- **Given task**
Can you set out the rows between the line holding "The width and" and the line holding "click(115, 31)", inclusive, as a numbered list without blank lines?

- **Material for this task**
----------------------------------------
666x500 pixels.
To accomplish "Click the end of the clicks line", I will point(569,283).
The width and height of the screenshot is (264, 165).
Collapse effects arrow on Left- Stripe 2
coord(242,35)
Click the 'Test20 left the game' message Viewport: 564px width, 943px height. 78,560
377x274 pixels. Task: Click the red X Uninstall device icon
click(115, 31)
----------------------------------------
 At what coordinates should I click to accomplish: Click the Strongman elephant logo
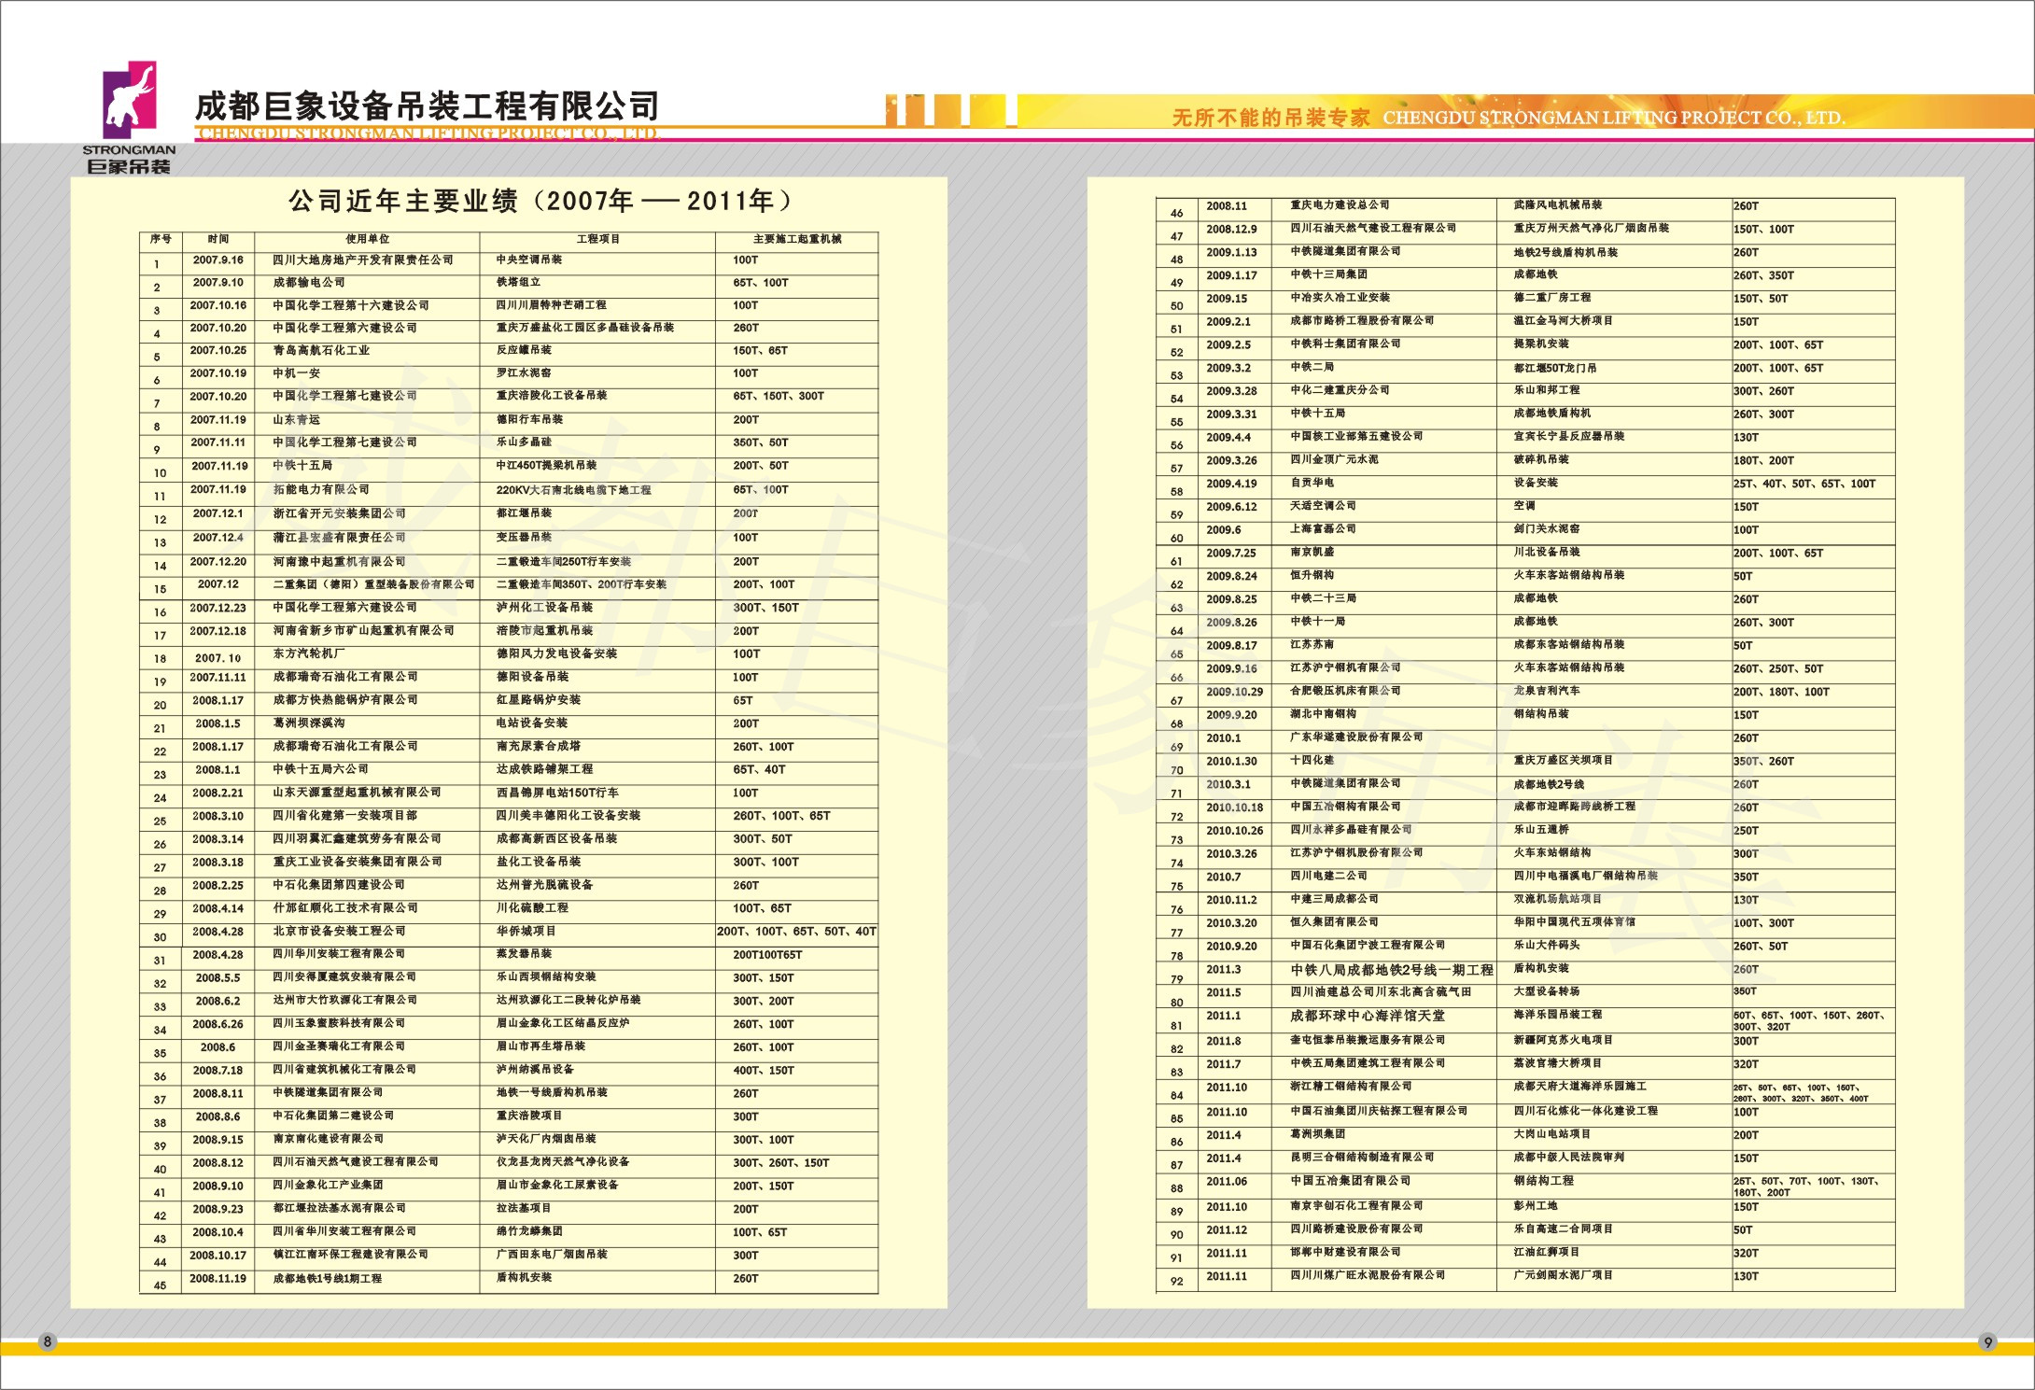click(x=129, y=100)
----------------------------------------
- **Reply to the task**
1. The width and height of the screenshot is (264, 165).
2. Collapse effects arrow on Left- Stripe 2
3. coord(242,35)
4. Click the 'Test20 left the game' message Viewport: 564px width, 943px height. 78,560
5. 377x274 pixels. Task: Click the red X Uninstall device icon
6. click(115, 31)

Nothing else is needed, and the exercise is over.